DOCUMENT TEXT
┏━━
Klas and Sigrid had a sole child, rather late in life*: my mother Eva. When she married an Englishman it must have distressed them to think of her making her home so far away from Sundsvall. But when I was born and we returned for a long visit, their delight in their grandson is easy to imagine. There are many photos of a proud Morfar with me when I was a baby boy who had inherited his blue eyes. For a man who never had a son, to have a grandson would have meant a lot.

But as it turned out grandfathers would never play a large part in my life. I barely knew my English grandfather, meeting him only twice so far as I recall. And Morfar+ (Klas) died on the morning of Christmas Eve when I was about ten. I remember my mum's anguish when she answered the telephone. So far away! Later that day, I thought how strange it was to be unwrapping a Christmas present from someone who had already died. (It was a reclining dog, with a nodding head.)

Morfar had had a bad stroke around five years before, affecting both his speech and his mobility. In England my early bilingualism had foundered. We could only afford to visit Sweden every other year, so Morfar and I never had much chance to overcome the language barrier. After the stroke I became rather afraid of him; I was always a shy child.

Once we were alone together in the living room of the flat. I was playing by myself. Morfar was sitting in his invariable armchair, well dressed as ever (Morfar always wore a tie). Suddenly he rose: he wanted, I thought, to show me a kindness and to bring us closer together. He managed a step or two, and then he collapsed to the floor. "Morfar's fallen over!" I shouted, very alarmed. Mormor and my mother came running from the kitchen. They settled him down, but the emotional barrier between us, as much as the language barrier, never thawed any further. I loved him because he was my Morfar but I never knew him as a real person.


* Not late in life by today's standards. Klas was 44 and Sigrid just 30.

+ Swedish has two words for grandfather:

morfar: mother's father
farfar: father's father

Likewise mormor (mother's mother) farmor (father's mother), moster (mother's sister), faster (father's sister), morbror (mother's brother), farbror (father's brother)
┗━━
RAW RECORDS
┏━━
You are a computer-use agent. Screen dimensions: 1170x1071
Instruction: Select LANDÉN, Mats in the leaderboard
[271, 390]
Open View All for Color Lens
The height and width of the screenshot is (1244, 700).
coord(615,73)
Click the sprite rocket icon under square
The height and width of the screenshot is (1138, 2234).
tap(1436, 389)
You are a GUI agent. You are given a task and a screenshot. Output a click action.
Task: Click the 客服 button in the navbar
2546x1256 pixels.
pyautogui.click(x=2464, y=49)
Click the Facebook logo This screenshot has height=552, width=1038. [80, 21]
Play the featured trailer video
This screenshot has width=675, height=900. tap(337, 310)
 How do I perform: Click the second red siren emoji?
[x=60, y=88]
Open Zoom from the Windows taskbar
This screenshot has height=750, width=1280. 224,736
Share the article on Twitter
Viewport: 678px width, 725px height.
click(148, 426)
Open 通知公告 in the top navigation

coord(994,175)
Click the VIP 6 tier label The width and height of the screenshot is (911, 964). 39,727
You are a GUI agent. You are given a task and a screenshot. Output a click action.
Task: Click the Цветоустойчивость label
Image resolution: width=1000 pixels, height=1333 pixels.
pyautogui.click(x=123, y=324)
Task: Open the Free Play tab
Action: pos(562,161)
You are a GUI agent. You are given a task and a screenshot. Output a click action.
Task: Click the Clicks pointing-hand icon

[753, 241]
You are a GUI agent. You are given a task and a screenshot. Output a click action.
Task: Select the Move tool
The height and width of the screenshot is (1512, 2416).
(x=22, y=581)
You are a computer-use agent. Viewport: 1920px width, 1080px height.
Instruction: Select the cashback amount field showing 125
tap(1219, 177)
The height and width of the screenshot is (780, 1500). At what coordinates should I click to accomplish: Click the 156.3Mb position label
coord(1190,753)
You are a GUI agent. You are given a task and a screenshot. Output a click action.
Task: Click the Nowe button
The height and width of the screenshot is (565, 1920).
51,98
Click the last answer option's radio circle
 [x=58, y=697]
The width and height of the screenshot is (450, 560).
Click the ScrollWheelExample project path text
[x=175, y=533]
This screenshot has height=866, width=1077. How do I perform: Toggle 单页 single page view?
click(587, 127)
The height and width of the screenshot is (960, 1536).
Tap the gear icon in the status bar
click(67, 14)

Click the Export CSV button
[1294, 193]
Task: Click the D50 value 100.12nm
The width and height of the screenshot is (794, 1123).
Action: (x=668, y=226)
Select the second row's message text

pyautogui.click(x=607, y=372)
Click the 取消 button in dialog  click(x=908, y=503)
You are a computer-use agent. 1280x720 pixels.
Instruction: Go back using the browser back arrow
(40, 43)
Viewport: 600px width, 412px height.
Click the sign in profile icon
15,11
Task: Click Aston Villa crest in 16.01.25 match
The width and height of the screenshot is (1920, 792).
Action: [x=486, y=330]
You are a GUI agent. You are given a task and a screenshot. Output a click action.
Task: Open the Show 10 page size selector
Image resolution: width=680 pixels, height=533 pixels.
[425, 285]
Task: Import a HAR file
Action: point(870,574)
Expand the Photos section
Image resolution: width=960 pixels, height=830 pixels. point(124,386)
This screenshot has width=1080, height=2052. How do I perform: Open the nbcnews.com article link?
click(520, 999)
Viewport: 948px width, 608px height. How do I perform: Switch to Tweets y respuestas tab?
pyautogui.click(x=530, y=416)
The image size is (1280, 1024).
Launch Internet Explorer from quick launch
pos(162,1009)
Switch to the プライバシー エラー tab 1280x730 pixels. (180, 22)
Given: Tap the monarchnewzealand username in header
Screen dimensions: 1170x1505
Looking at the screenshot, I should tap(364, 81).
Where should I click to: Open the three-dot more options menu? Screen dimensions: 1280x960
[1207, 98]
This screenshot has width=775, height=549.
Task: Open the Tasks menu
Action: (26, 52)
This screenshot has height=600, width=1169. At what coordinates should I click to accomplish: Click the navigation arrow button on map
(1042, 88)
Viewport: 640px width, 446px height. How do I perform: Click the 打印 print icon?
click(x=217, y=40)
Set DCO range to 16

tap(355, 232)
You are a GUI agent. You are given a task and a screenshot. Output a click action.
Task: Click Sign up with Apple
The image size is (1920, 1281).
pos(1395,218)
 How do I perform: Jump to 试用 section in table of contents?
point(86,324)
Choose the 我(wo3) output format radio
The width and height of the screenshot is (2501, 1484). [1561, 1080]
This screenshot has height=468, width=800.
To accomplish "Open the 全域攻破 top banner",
┗━━
GIVEN INSTRUCTION
Repeat the passage about Morfar word for word, starting with "But as it turned" and going on through "a nodding head.)". The items come from a separate source unrelated to the passage about Morfar.

EXPECTED OUTPUT
But as it turned out grandfathers would never play a large part in my life. I barely knew my English grandfather, meeting him only twice so far as I recall. And Morfar+ (Klas) died on the morning of Christmas Eve when I was about ten. I remember my mum's anguish when she answered the telephone. So far away! Later that day, I thought how strange it was to be unwrapping a Christmas present from someone who had already died. (It was a reclining dog, with a nodding head.)